Given data:
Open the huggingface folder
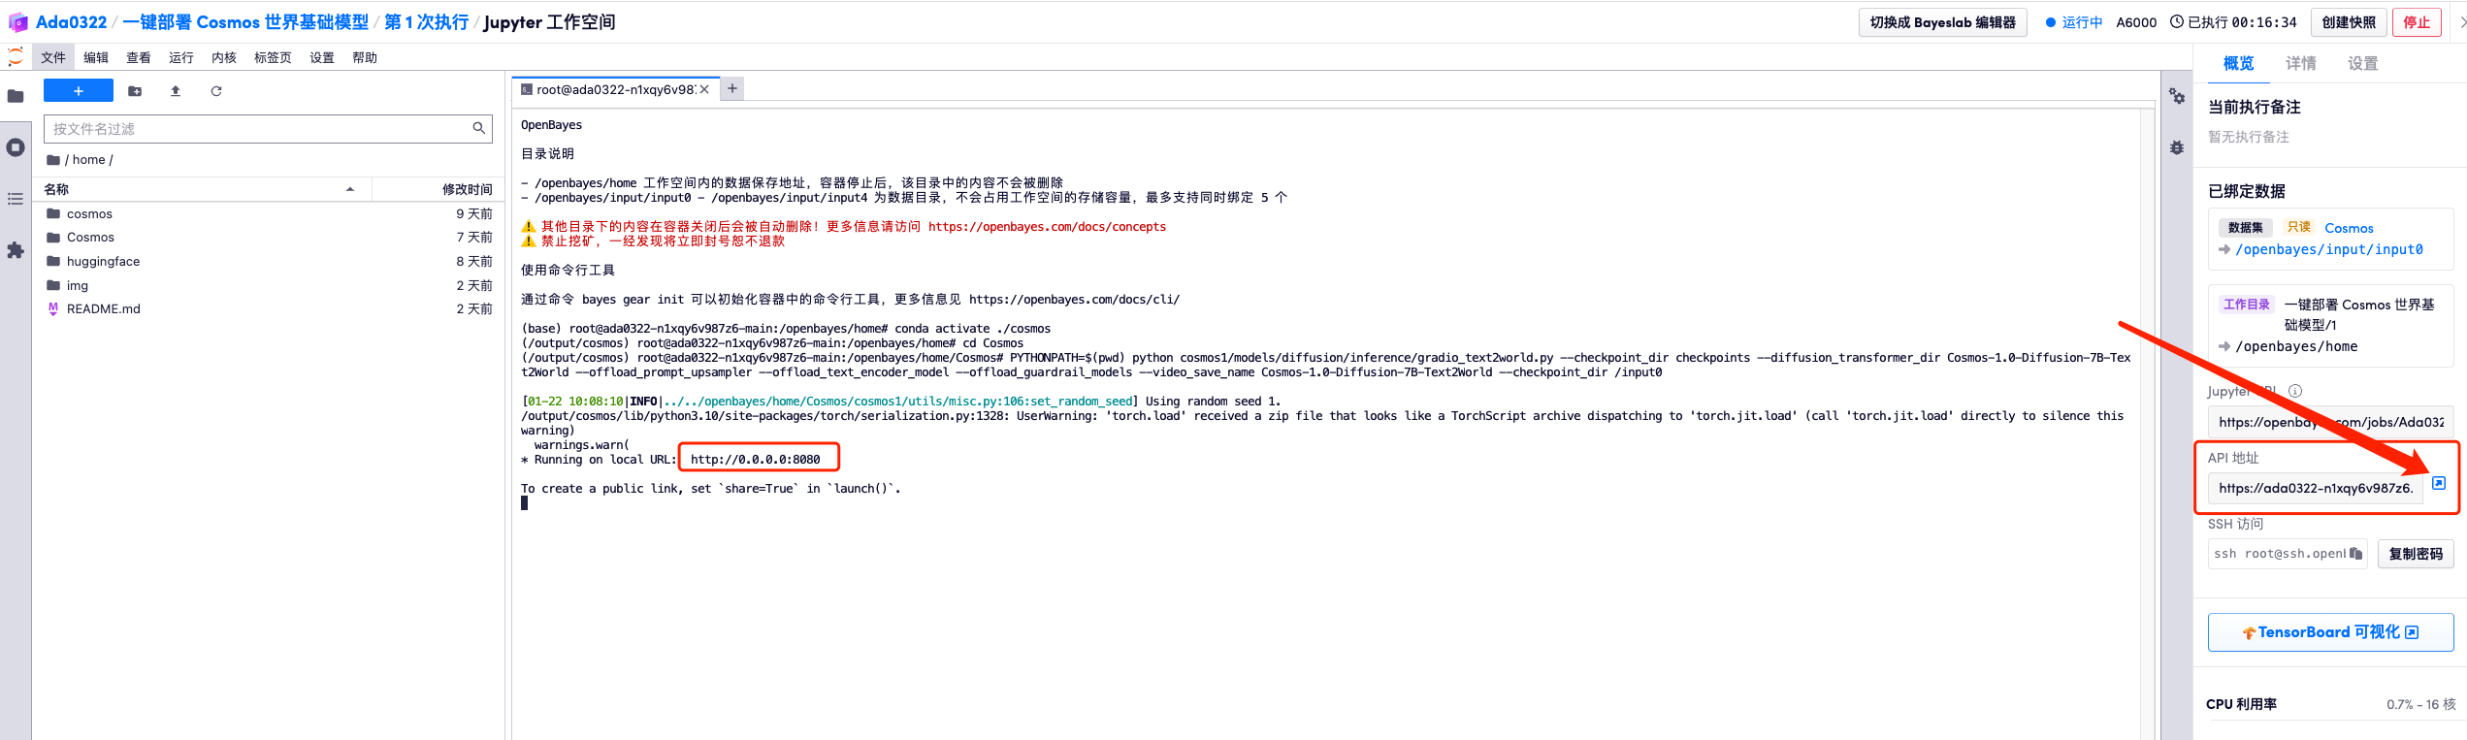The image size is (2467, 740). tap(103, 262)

...

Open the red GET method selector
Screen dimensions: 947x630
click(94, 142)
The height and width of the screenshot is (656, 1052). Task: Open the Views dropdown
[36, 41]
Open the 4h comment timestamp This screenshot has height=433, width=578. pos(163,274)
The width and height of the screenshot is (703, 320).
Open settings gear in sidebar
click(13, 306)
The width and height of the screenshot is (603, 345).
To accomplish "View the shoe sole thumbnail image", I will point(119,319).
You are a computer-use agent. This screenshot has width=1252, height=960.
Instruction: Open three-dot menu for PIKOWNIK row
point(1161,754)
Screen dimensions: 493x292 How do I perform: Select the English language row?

* * *

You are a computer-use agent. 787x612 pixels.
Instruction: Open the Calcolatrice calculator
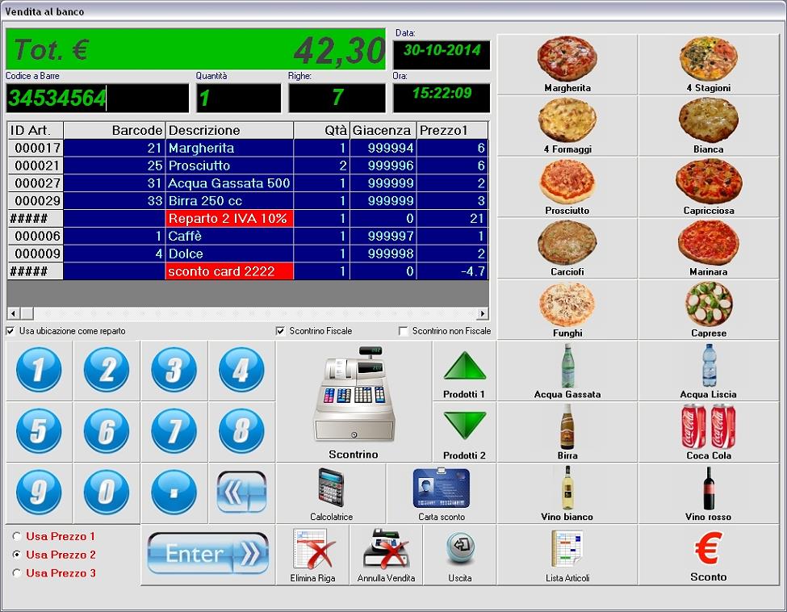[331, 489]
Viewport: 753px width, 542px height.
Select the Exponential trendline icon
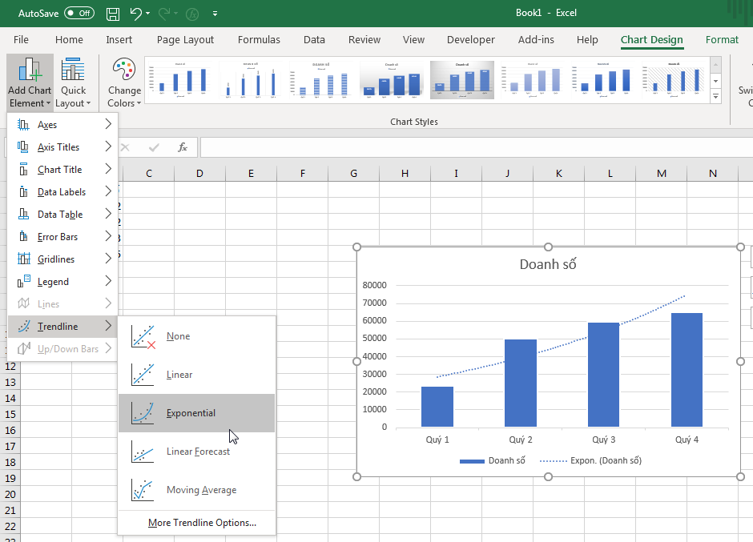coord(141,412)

Task:
Select all lines in the listing that include the word "computer".

Output below:
You are a computer-use agent. This screenshot has width=1252, height=960.
You are a computer-use agent. 787x612 pixels.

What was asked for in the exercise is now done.